Toussant exprès de nouveau, mais en visant plus bas, le coq, par un second envoi de sang, traça un A juste au-dessous de l'F. Sortant toutes formées du gosier, les lettres s'imprimaient d'un coup.

Le même manège réitéré six fois encore créa d'autres majuscules sous les précédentes, et finalement ce nom: FAUSTINE se trouva inscrit verticalement contre le bord gauche de la feuille d'ivoire.

Noël satisfit alors notre curiosité visiblement éveillée.

Frappé par l'intelligence de son coq savant, qu'il avait longuement éduqué, l'adolescent s'était dit qu'au lieu des paroles purement mécaniques habituelles aux perroquets on eût obtenu des phrases pensées et voulues si Mopsus avait pu s'exprimer.

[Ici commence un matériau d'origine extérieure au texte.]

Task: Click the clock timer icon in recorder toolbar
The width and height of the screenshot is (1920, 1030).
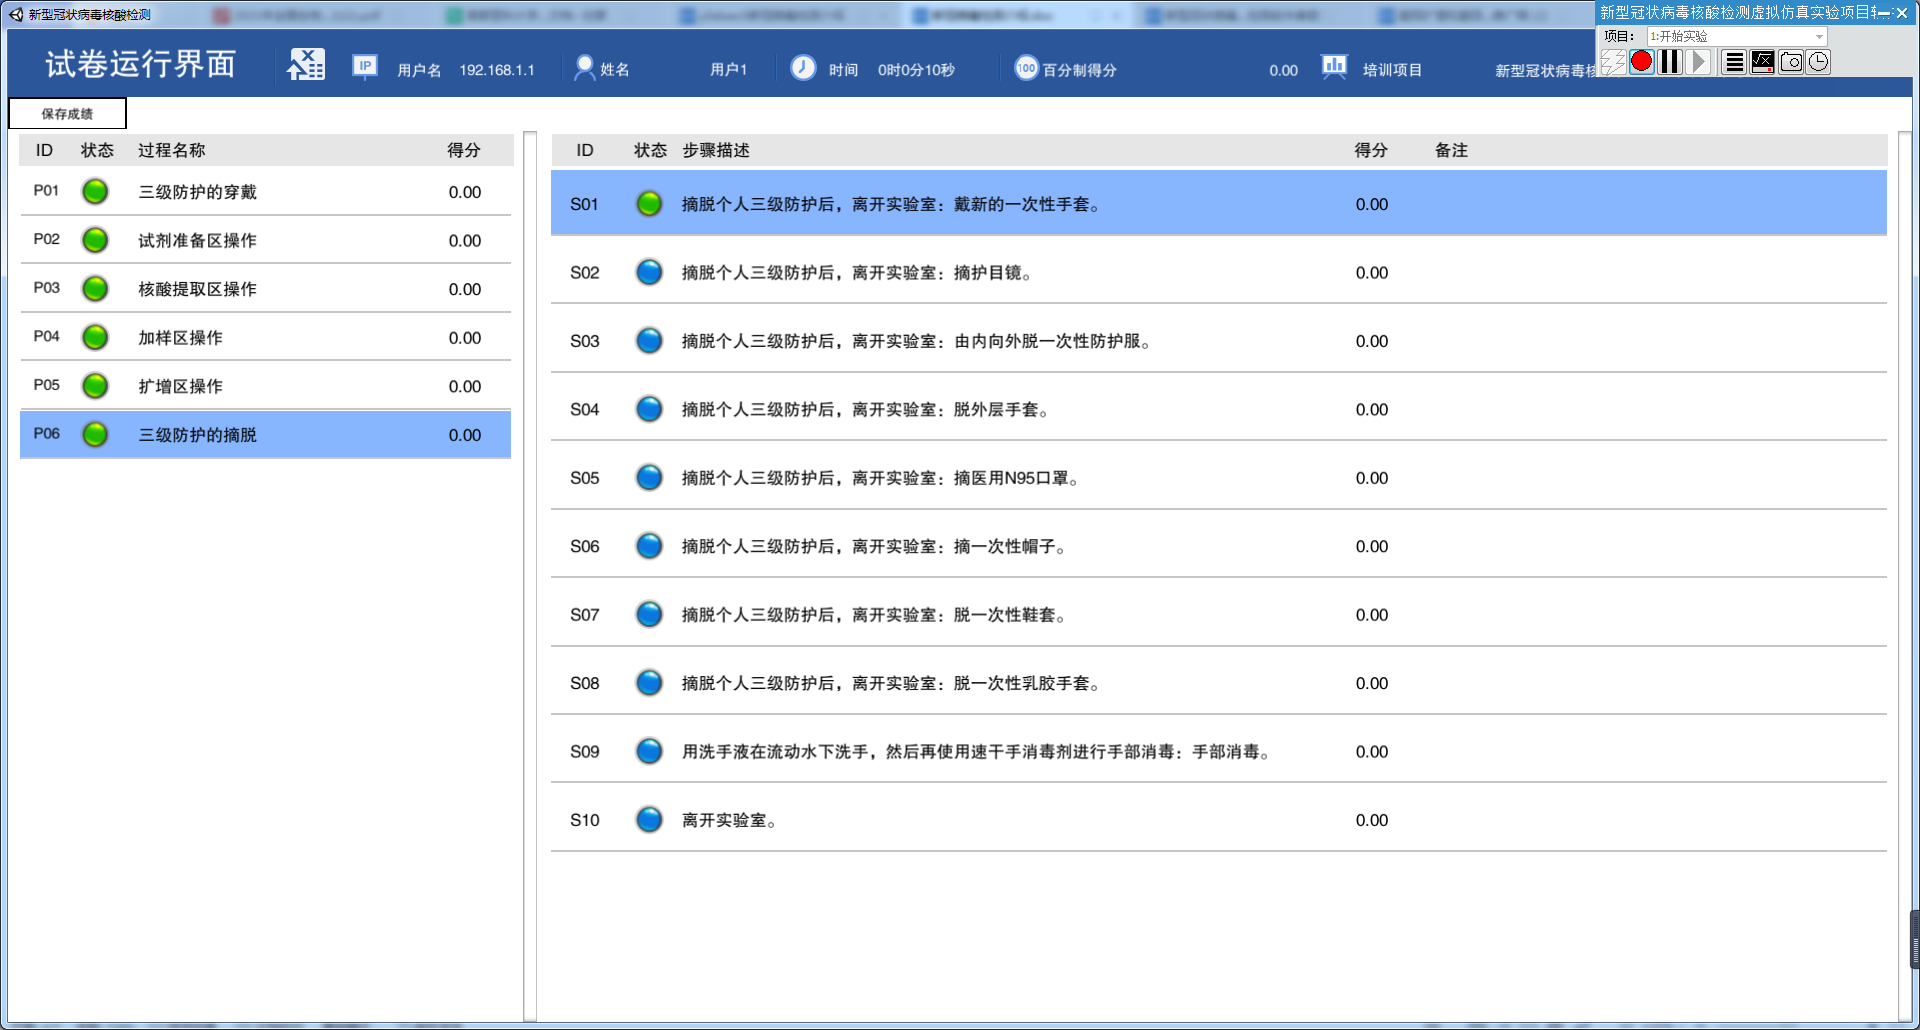Action: 1818,62
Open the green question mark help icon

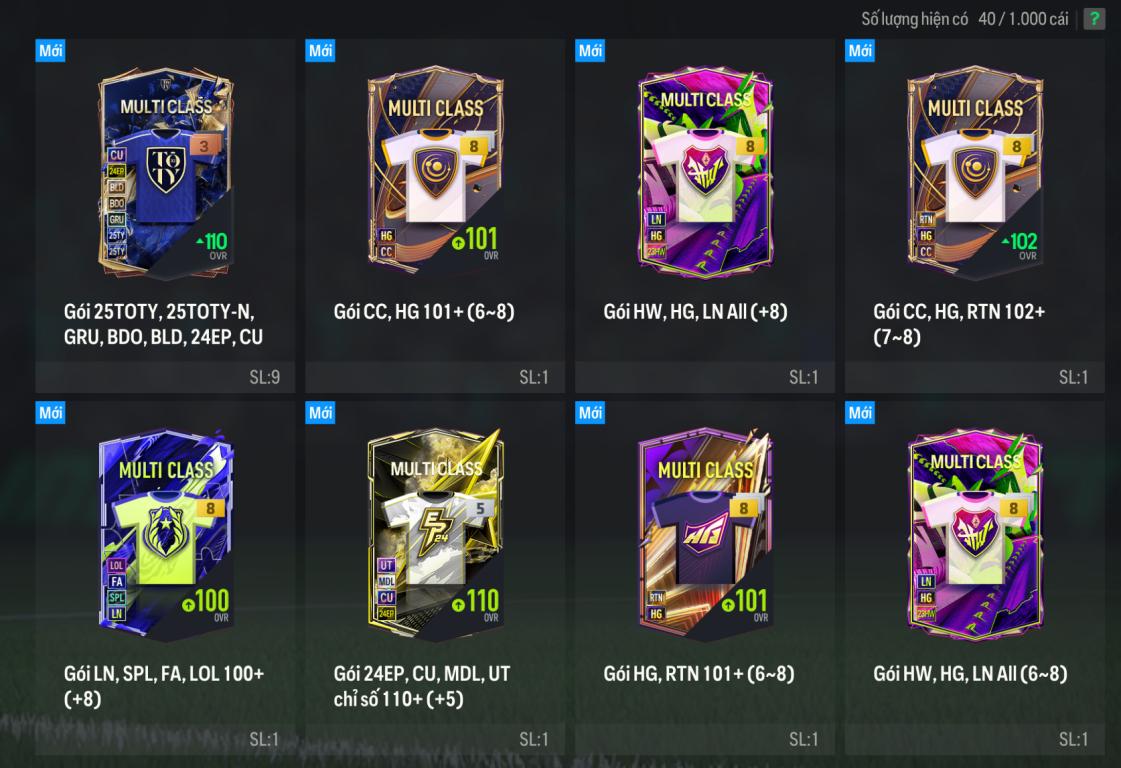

Mais, privé de certaine particularité anatomique dévolue aux oiseaux parleurs, l'animal était resté rebelle à toute instruction oratoire, et sa patte s'était refusée à manier le crayon quand Noël, à bout de ressources, avait songé à l'écriture.

Le jouvenceau avait donc abandonné son projet,—lorsqu'une circonstance fortuite lui indiqua un singulier moyen de réussir.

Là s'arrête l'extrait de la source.